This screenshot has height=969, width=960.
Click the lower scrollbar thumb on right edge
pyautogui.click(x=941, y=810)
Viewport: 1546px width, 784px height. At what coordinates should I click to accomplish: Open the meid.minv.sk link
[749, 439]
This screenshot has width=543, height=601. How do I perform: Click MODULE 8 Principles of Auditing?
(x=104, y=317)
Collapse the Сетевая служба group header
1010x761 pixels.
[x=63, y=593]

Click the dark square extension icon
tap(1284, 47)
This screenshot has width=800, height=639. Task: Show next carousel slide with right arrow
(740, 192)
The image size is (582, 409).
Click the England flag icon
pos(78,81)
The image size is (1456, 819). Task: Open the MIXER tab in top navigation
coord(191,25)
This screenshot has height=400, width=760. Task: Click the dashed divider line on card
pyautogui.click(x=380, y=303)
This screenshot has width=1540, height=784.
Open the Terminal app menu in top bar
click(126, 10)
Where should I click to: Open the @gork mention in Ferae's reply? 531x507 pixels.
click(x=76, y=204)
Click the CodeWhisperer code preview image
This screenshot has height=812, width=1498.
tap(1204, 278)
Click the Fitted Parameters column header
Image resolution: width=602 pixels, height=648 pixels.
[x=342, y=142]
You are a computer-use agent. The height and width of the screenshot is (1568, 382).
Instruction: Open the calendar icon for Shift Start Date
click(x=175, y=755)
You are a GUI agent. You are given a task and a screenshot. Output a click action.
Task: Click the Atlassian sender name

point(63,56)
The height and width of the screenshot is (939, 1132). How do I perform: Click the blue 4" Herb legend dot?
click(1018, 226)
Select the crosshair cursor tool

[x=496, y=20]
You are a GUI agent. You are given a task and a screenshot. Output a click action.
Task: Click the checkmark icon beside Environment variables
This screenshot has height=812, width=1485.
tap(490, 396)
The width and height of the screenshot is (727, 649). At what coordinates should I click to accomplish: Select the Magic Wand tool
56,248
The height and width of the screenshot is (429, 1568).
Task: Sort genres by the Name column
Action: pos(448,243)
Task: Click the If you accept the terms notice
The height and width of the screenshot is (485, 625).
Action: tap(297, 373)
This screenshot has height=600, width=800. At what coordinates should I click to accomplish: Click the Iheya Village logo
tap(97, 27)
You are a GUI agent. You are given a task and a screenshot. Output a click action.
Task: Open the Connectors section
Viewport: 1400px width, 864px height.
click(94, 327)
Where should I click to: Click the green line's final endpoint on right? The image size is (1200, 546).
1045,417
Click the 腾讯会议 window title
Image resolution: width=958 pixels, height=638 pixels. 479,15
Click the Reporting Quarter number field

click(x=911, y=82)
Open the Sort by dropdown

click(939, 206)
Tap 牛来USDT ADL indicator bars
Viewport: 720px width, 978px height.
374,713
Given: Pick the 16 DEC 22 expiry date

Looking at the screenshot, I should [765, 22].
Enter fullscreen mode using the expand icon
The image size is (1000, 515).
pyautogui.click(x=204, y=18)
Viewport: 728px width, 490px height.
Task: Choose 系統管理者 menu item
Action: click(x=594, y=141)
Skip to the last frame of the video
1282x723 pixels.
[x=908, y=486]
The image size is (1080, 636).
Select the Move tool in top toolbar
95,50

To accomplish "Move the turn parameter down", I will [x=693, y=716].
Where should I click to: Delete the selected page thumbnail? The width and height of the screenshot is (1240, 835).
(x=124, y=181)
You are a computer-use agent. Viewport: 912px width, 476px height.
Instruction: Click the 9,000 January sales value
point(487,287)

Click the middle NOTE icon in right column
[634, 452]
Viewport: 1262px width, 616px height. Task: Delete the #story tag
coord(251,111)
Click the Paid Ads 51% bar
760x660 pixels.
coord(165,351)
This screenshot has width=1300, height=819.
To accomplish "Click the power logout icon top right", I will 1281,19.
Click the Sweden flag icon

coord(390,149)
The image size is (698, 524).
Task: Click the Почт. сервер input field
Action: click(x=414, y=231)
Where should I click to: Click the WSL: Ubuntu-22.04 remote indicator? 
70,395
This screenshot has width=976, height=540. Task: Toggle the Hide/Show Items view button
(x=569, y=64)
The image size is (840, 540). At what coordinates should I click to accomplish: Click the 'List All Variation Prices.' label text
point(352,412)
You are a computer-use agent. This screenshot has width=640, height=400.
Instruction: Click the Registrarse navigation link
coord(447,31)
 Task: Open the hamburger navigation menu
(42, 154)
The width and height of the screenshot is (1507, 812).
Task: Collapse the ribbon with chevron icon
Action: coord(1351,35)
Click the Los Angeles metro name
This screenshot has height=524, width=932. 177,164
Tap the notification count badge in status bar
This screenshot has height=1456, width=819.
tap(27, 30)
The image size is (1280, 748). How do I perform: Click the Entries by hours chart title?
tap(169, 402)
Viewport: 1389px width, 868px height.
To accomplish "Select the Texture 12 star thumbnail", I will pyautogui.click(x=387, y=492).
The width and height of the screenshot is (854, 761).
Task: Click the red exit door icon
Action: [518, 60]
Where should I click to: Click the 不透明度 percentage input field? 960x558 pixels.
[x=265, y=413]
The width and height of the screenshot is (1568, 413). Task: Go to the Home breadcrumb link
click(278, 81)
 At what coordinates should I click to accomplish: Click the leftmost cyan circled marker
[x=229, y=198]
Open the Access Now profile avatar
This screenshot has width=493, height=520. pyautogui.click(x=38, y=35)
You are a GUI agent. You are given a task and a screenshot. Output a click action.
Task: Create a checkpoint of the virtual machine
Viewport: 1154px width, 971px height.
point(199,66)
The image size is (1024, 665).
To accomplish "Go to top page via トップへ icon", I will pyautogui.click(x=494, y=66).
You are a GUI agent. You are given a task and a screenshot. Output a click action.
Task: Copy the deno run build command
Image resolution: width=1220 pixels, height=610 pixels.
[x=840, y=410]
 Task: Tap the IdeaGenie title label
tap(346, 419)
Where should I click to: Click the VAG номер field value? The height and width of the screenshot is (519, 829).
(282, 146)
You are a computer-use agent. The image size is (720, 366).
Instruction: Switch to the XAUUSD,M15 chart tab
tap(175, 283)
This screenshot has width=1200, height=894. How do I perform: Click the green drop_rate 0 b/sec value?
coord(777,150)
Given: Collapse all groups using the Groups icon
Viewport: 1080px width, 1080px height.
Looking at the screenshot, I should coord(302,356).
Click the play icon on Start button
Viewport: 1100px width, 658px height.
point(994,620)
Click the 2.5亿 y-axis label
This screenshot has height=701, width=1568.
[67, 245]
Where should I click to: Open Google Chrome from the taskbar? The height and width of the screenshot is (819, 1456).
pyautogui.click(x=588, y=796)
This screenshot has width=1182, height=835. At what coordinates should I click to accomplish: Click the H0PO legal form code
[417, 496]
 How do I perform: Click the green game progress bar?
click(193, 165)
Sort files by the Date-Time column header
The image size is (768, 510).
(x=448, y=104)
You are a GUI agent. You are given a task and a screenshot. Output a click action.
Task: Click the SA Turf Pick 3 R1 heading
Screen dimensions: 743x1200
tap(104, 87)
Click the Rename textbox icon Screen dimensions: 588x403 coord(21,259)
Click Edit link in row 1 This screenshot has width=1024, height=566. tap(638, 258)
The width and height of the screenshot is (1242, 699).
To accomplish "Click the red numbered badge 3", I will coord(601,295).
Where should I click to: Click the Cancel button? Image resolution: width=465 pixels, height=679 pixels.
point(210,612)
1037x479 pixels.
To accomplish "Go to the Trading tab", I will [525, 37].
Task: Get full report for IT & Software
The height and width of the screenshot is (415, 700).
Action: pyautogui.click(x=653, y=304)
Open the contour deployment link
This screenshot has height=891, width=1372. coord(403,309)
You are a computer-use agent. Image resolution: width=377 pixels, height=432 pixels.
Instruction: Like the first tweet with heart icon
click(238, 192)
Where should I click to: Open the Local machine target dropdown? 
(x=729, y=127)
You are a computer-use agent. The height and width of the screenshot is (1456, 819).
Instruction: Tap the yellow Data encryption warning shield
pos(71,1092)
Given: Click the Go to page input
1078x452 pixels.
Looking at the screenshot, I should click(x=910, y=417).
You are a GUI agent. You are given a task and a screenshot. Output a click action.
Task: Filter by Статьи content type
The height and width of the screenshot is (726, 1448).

▶ _Task directions_
Look above for the line containing "Task: Filter by Статьи content type", then transcribe it and all lines after it through the last, exactly and with nothing else.

▶ _Exercise output_
Task: Filter by Статьи content type
The height and width of the screenshot is (726, 1448).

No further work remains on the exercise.